Pandas Read CSV
A CSV (Comma-Separated Values) file is one of the most common formats for storing tabular data. Pandas provides an easy-to-use function, read_csv(), to read CSV files into a DataFrame. This allows for efficient data manipulation and analysis. Let’s explore how to read and handle CSV files using Pandas.
Reading a CSV File
To read a CSV file, you can use the pd.read_csv() function by providing the file path as an argument.
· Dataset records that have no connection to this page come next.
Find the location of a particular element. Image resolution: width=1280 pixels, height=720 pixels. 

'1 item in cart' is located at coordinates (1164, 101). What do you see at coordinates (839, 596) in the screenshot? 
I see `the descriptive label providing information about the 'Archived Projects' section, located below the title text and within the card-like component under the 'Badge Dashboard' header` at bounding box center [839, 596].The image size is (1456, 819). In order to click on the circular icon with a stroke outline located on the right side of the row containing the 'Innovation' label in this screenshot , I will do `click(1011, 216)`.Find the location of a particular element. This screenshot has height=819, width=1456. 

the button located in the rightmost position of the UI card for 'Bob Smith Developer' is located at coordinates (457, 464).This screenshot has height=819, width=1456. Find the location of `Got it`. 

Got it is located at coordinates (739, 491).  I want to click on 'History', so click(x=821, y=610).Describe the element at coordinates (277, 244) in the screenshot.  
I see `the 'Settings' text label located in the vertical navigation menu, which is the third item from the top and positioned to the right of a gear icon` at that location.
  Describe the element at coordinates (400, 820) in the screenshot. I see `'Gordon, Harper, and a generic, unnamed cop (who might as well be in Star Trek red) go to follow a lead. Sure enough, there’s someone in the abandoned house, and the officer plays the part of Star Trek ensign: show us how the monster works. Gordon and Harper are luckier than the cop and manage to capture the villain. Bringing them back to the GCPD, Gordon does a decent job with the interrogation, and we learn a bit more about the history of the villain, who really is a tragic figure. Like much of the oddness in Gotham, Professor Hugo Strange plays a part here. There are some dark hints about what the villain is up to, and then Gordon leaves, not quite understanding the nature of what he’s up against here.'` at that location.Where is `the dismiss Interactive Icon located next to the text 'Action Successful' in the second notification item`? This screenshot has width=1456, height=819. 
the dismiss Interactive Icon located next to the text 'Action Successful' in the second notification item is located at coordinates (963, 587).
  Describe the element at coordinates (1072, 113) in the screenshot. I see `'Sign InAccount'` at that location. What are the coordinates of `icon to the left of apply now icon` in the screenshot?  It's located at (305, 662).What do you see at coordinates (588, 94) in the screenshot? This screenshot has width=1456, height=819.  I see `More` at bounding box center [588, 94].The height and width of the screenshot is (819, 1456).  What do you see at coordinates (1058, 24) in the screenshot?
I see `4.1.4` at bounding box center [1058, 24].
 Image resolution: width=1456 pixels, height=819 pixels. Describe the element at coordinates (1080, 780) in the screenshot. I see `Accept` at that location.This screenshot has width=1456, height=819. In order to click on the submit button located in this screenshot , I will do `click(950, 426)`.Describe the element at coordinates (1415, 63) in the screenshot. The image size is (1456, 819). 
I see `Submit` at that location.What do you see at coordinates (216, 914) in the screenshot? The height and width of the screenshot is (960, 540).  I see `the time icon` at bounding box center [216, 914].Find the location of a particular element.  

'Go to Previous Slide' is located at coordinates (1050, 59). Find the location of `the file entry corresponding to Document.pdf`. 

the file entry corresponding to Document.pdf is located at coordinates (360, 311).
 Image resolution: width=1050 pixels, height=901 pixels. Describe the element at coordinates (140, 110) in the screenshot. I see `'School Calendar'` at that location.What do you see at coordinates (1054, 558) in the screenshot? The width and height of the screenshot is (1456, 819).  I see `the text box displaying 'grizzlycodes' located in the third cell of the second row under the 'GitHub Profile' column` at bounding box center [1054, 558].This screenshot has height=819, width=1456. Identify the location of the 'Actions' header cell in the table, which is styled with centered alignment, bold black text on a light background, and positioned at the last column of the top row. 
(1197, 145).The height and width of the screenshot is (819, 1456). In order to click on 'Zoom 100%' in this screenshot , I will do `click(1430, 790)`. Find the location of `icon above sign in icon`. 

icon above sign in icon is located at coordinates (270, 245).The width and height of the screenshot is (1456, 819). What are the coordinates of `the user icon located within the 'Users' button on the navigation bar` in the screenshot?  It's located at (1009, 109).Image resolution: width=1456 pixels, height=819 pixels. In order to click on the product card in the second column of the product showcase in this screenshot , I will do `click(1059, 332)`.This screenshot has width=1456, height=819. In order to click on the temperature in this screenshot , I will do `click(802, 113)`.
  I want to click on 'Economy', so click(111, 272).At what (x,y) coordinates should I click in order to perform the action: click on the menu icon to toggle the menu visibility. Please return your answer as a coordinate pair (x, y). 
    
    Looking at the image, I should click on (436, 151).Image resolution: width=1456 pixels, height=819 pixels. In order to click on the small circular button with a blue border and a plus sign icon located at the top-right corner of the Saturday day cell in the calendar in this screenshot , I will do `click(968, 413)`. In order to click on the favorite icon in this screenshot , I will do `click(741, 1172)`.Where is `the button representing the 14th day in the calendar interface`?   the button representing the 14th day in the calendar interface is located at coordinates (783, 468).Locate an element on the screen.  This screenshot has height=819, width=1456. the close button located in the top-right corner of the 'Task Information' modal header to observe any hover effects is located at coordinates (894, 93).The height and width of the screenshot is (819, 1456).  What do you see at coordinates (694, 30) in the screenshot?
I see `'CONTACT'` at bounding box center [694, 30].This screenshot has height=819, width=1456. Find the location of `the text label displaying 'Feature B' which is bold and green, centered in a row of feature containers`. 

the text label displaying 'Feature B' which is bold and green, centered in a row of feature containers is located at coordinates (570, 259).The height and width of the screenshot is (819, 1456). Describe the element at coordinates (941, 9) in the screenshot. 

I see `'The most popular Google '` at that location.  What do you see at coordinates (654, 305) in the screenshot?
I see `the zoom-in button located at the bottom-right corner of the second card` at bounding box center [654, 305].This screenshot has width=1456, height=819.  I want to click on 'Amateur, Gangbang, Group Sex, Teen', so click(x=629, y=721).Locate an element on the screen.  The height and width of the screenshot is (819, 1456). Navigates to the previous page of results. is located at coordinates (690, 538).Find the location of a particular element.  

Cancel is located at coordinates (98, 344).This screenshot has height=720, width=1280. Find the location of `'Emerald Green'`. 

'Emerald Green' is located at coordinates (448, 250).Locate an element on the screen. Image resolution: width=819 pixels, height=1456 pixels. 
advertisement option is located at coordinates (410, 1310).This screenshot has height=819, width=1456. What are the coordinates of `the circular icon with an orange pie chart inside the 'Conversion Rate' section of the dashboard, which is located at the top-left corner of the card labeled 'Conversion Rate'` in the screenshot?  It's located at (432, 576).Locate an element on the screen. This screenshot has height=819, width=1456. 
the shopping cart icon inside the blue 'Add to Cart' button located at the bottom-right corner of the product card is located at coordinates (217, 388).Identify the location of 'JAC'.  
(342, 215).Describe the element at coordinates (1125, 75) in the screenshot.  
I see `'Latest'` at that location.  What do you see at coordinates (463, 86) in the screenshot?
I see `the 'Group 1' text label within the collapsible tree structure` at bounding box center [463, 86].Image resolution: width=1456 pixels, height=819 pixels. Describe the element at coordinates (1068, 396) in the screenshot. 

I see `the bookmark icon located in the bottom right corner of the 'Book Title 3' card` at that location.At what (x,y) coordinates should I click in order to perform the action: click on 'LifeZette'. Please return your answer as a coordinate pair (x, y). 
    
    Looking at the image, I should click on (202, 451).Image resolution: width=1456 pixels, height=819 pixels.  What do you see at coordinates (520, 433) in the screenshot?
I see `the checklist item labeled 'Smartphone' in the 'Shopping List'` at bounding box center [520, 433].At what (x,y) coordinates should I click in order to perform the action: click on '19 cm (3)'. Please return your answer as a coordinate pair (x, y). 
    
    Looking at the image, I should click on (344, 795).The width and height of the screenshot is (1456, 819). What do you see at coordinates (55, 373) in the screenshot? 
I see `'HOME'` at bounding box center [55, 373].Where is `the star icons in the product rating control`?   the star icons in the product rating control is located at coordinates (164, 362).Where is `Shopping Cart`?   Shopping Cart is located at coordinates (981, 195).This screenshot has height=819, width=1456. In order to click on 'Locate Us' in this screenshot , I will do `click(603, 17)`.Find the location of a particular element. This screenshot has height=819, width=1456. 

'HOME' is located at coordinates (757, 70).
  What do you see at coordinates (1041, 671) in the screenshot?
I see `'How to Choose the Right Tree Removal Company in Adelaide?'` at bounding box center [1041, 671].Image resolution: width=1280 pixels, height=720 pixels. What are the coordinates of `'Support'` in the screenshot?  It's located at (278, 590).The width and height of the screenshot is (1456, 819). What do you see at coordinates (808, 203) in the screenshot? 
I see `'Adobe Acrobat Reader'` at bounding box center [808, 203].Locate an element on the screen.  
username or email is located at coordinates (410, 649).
The following example demonstrates reading a CSV file containing information about Indian rivers:
import pandas as pd
# Read a CSV file into a DataFrame
df = pd.read_csv("indian_rivers.csv")
# Display the first 5 rows
print(df.head())
Output
| River | Length (km) | Origin | States Covered |
|---|---|---|---|
| Ganga | 2525 | Gangotri Glacier | 11 |
| Godavari | 1465 | Trimbakeshwar | 6 |
| Krishna | 1400 | Mahabaleshwar | 5 |
| Kaveri | 805 | Talakaveri | 4 |
| Brahmaputra | 2900 | Angsi Glacier | 5 |
Explanation: The pd.read_csv() function reads the CSV file indian_rivers.csv into a DataFrame named df. The .head() method displays the first 5 rows of the DataFrame, making it easy to preview the dataset. The columns River, Length (km), Origin, and States Covered represent the data fields in the CSV file.
Specifying Parameters
The read_csv() function provides several parameters to customize the data import process. For example, you can specify a delimiter if the file uses a separator other than commas, skip rows, or select specific columns. Here’s an example:
# Read a CSV file with custom delimiter
df = pd.read_csv("indian_rivers.csv", delimiter=",", usecols=["River", "Length (km)"])
# Display the DataFrame
print(df)
Output
| River | Length (km) |
|---|---|
| Ganga | 2525 |
| Godavari | 1465 |
| Krishna | 1400 |
| Kaveri | 805 |
| Brahmaputra | 2900 |
Explanation: In this example, the usecols parameter selects only the River and Length (km) columns from the CSV file, and the delimiter parameter ensures that the file is correctly parsed using commas as separators.
Key Takeaways
- Simple Import: The
pd.read_csv()function is used to read CSV files into DataFrames. - Preview Data: Use
.head()to display the first few rows of the DataFrame. - Customizable Parameters: Parameters like
usecolsanddelimiterallow flexibility in reading specific parts of the data. - Common Format: CSV is a widely used format for tabular data, making it essential for real-world data analysis tasks.